# Alcoholic husband now gambling online - should I stay



## reserved1 (28 d ago)

Tricky one: I married my H 9 years ago knowing he was an alcoholic. I made him get a physical before we married. His doctor said everything was great but he should "CUT DOWN" on drinking. 

A few years later, after his doc died of liver failure, H had surgery and the doc took pics of his liver which he was under. He told me H had "beginning cirrhosis" and needed to cut back. He didn't. I can see he is having physical issues but I am not allowed near his medical records.
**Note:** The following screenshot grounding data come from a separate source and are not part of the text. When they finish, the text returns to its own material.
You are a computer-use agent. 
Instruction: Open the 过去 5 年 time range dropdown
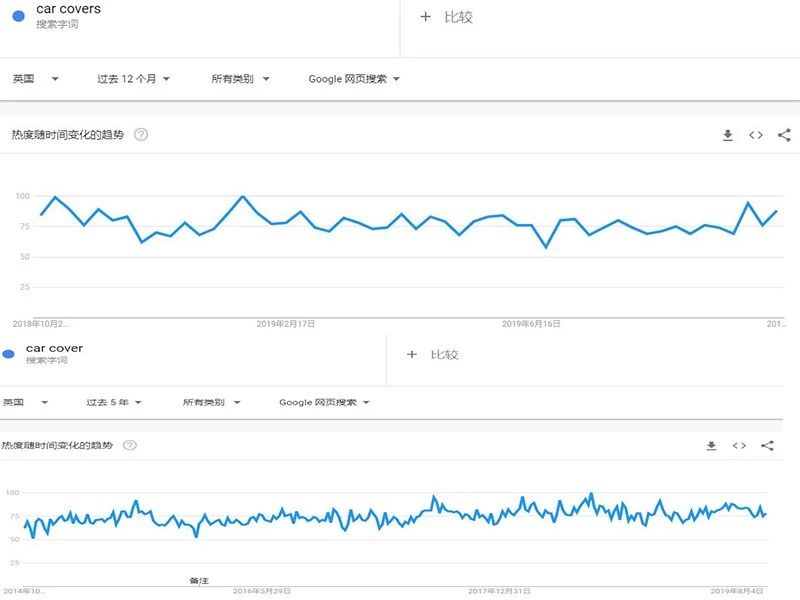click(113, 402)
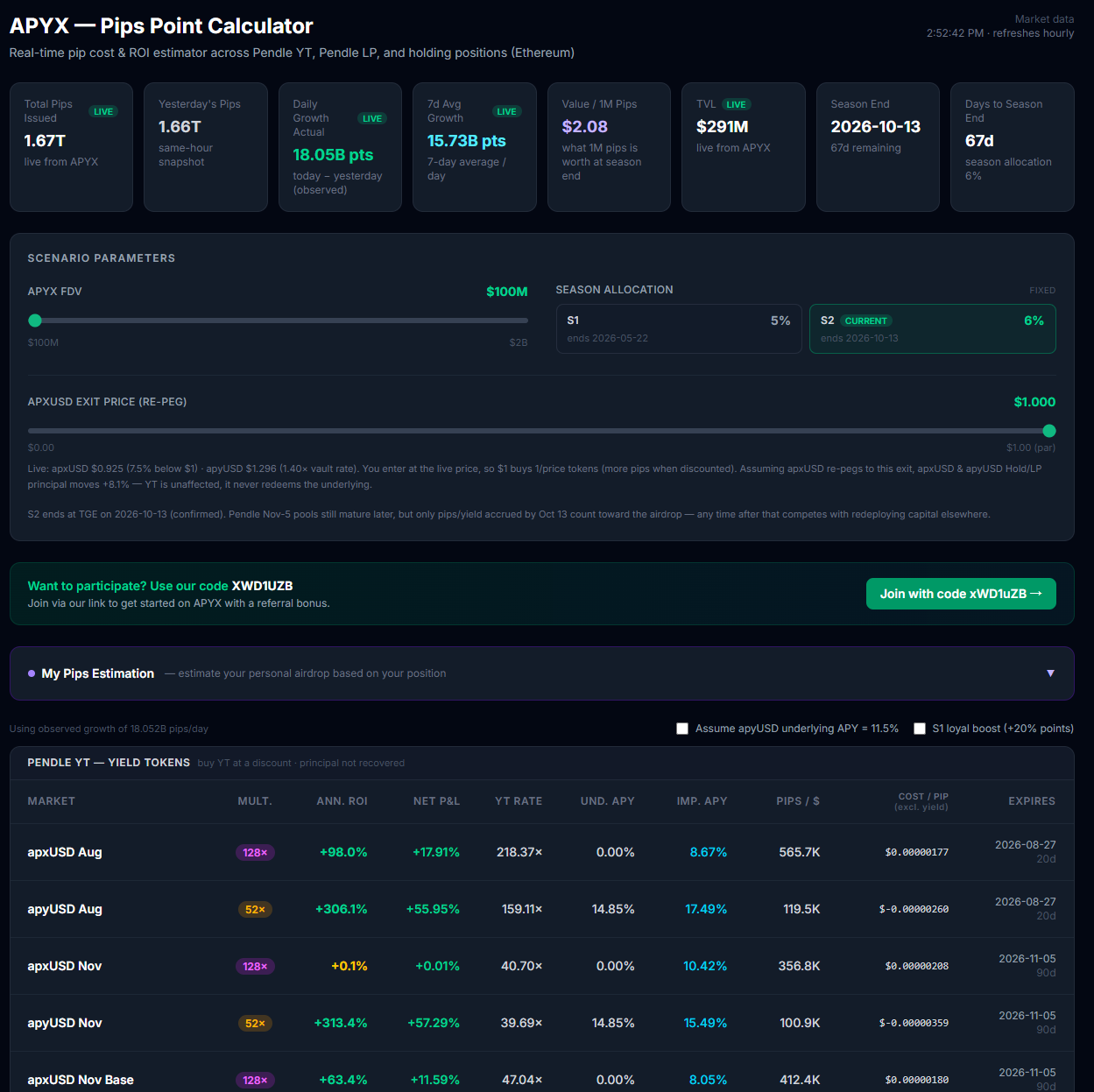Click the purple dot beside My Pips Estimation

pyautogui.click(x=32, y=673)
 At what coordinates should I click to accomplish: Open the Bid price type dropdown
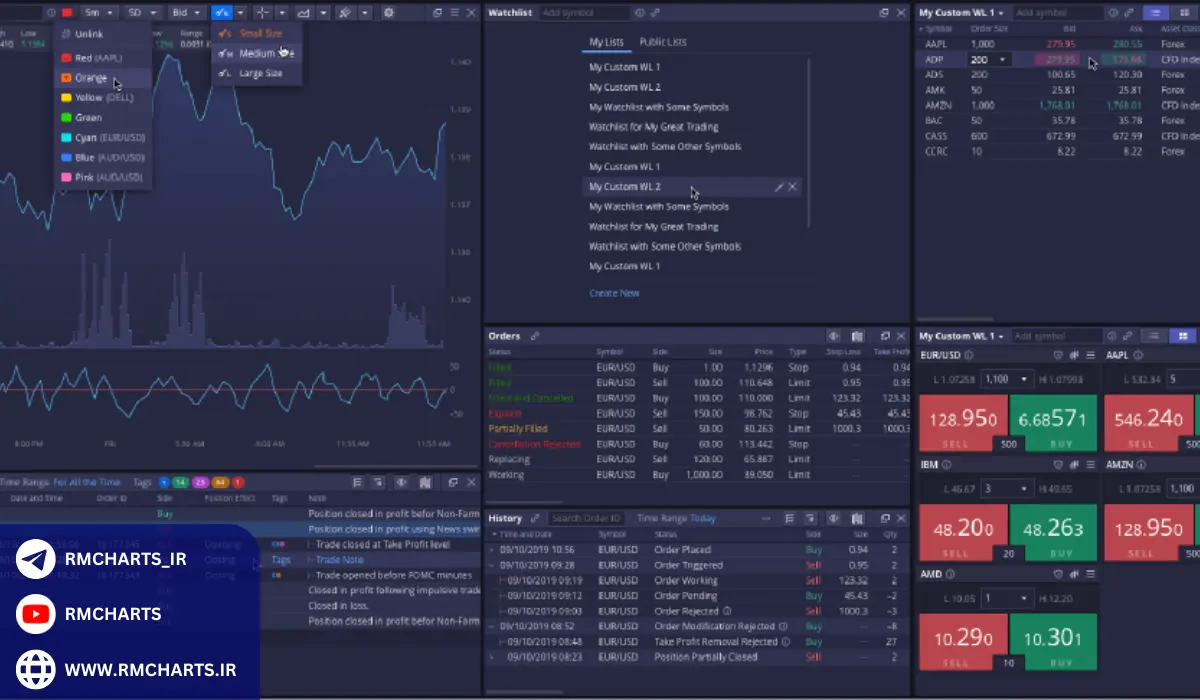coord(185,13)
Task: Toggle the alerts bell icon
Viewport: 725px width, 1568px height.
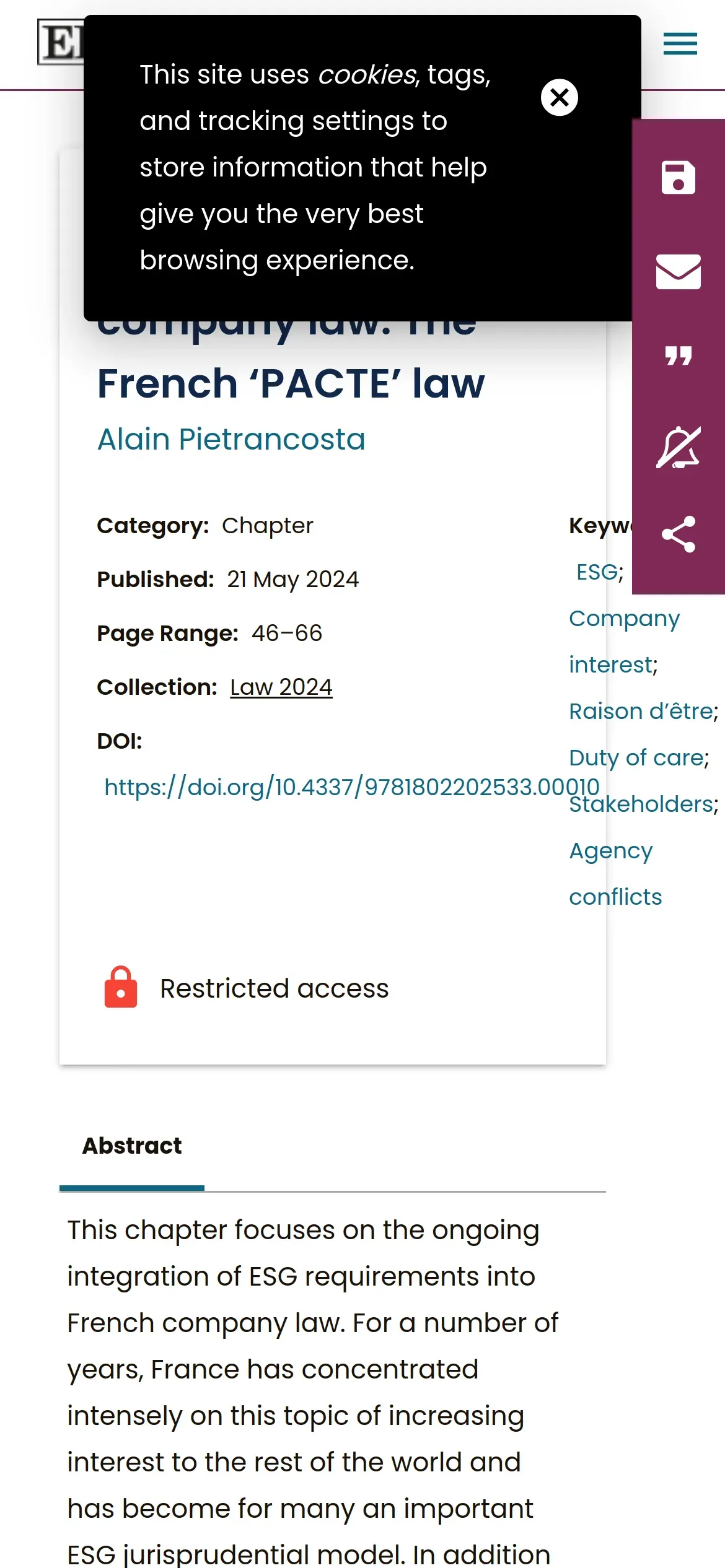Action: tap(678, 447)
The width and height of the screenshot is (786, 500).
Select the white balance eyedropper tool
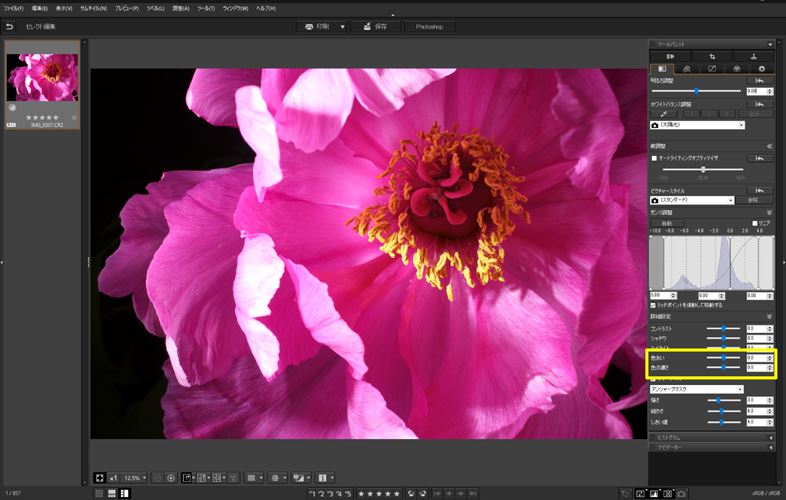pyautogui.click(x=664, y=114)
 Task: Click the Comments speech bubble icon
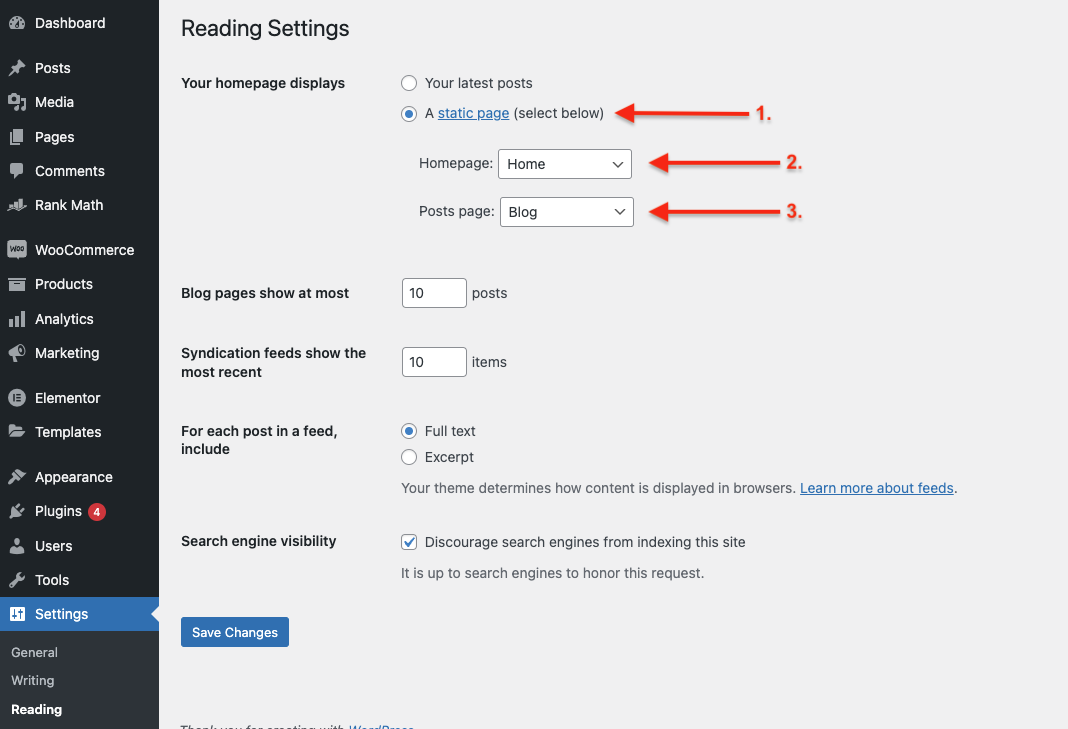[17, 171]
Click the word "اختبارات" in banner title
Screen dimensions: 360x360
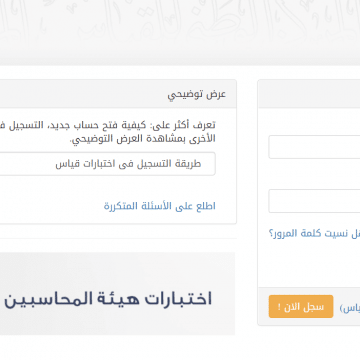coord(178,299)
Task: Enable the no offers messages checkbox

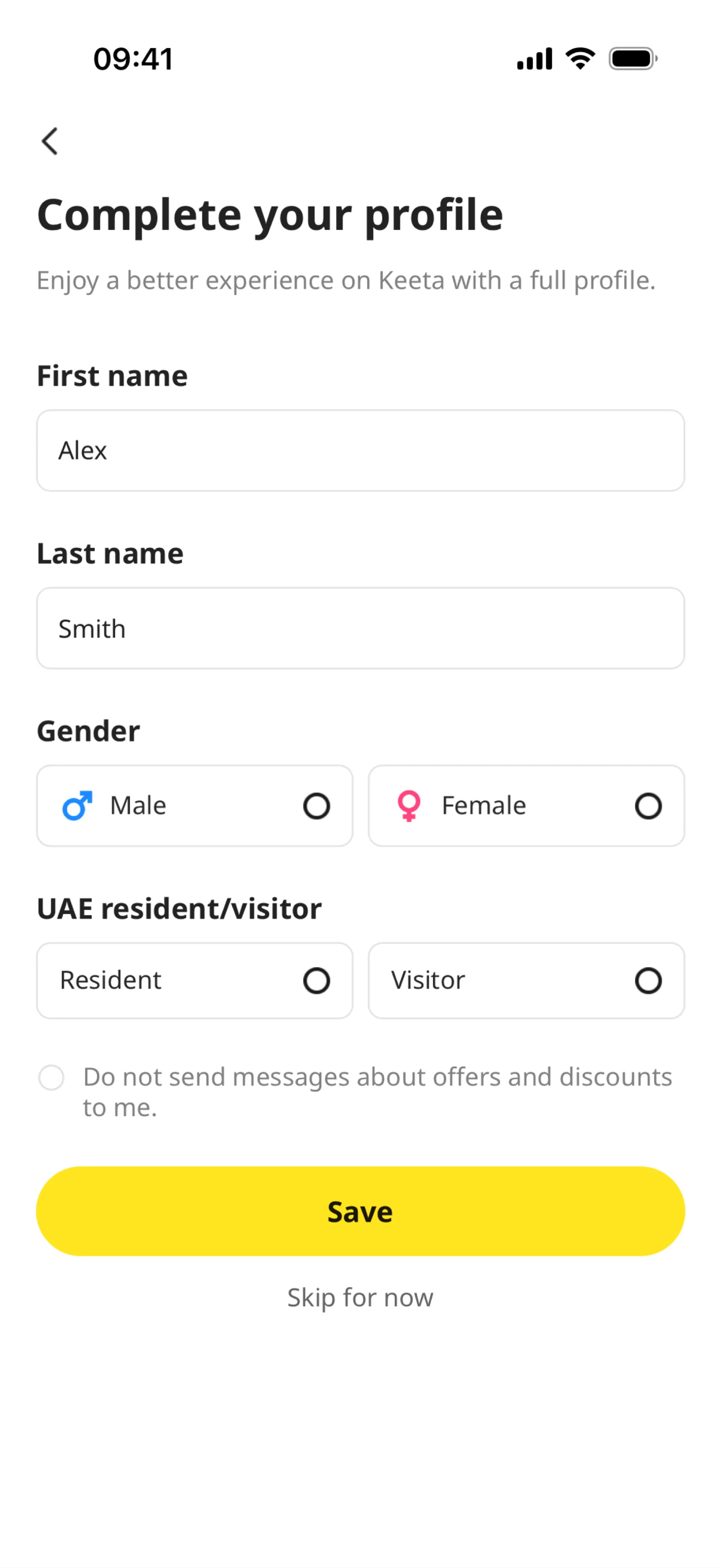Action: pos(51,1077)
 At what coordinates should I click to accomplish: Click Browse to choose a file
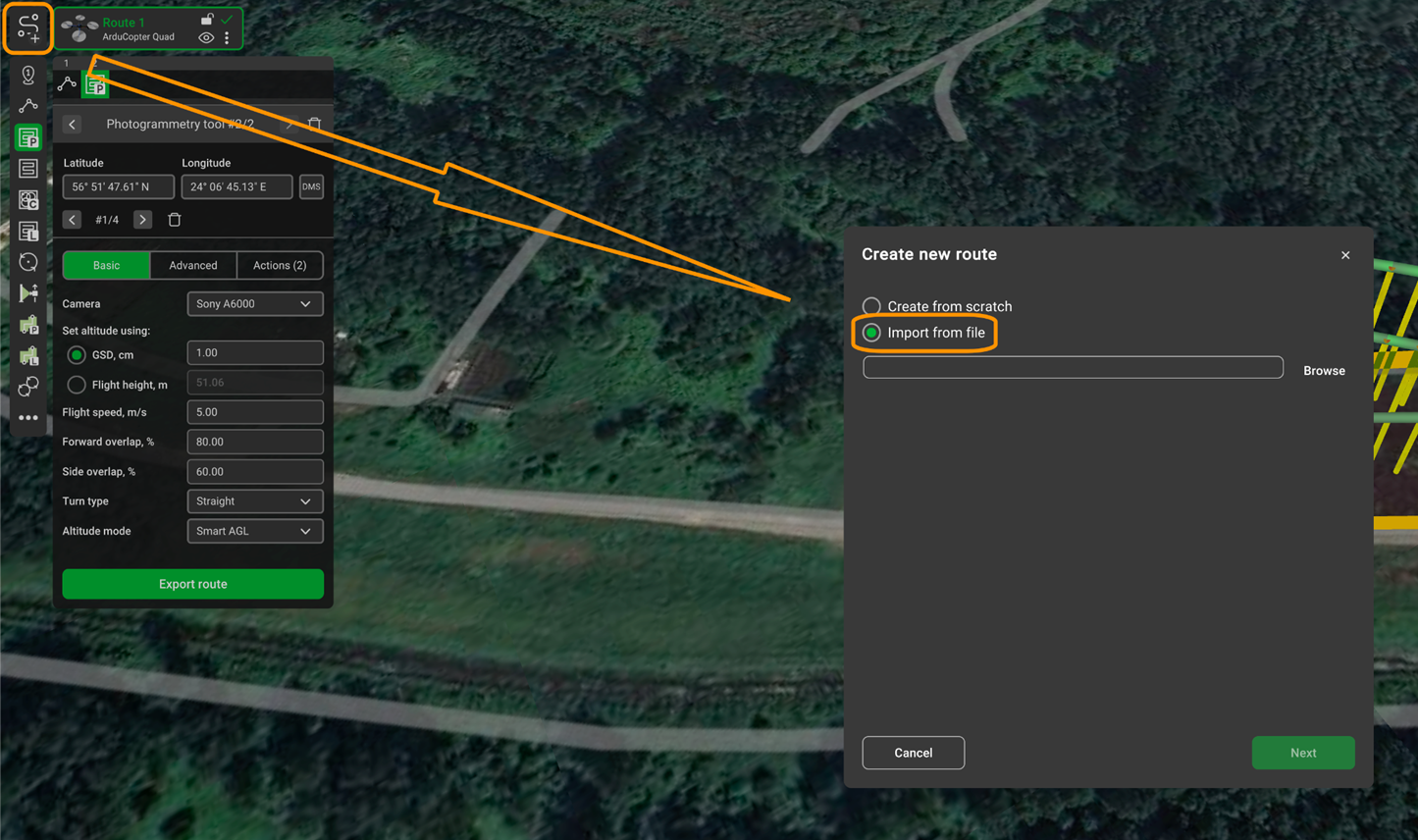tap(1324, 370)
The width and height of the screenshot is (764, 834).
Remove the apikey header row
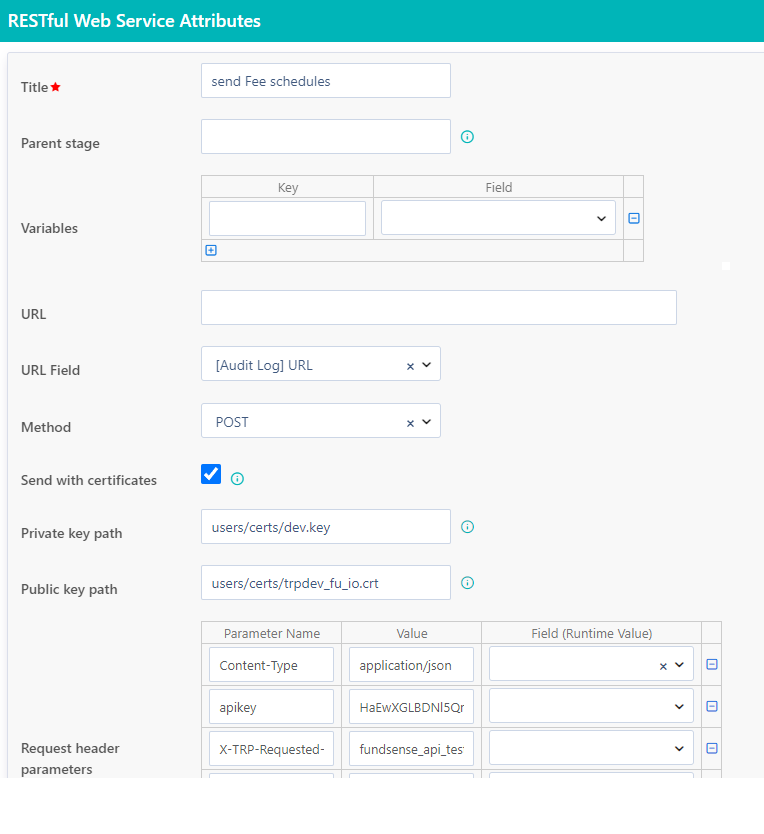(x=712, y=706)
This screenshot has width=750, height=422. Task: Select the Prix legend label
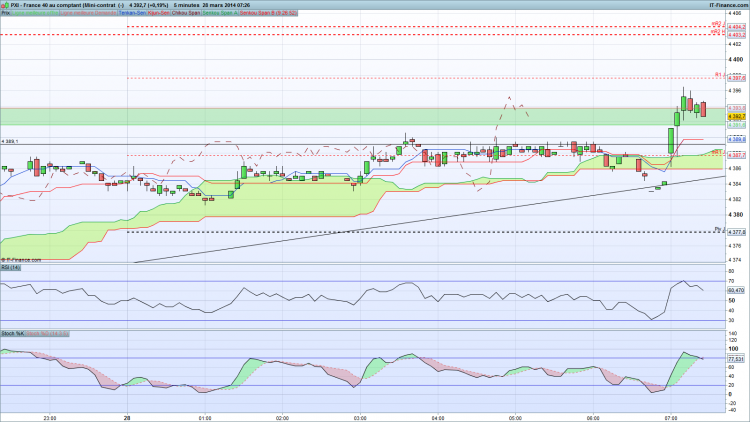pos(6,13)
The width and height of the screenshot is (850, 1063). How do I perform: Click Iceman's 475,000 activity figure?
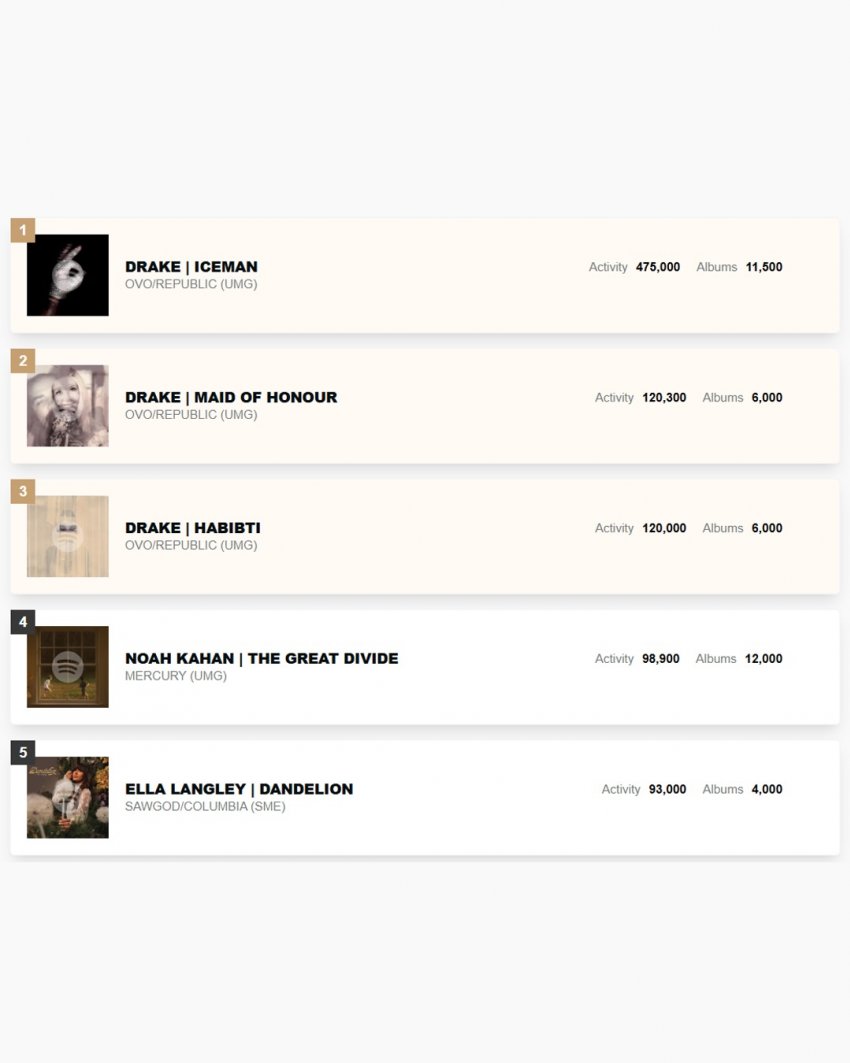657,267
I know he goes to the bar every day after work, but unlike a few years ago, he no longer gets sh!t faced drunk. 

A few weeks ago I found emails that he is online gambling. To the tune of $4k - $5k a month. I was stunned. We've been in a city apartment for 8 years because when we married, despite having a solid 6-figure income, he didn't have anything saved for a house. He is always nickling and diming everything. Now I know why. 

Our finances are 100% separate. I make a 6-figure income and have saved well. I am beyond irate at this discovery and trying to decide if I should stay or go. He is actually a wonderful, honest, moral person. He has a public job and I know he drinks for the stress. He said he will stop online gambling but I don't trust him after years of "I'm at work" when he was at the bar. This is a whole new level of devastation. 

I love him with all my heart and worry I will have to walk him through death if his liver takes a full dive. I also understand both the drinking and gambling are addictions. 

Has anyone been here? Advice? Looking around for houses as we speak.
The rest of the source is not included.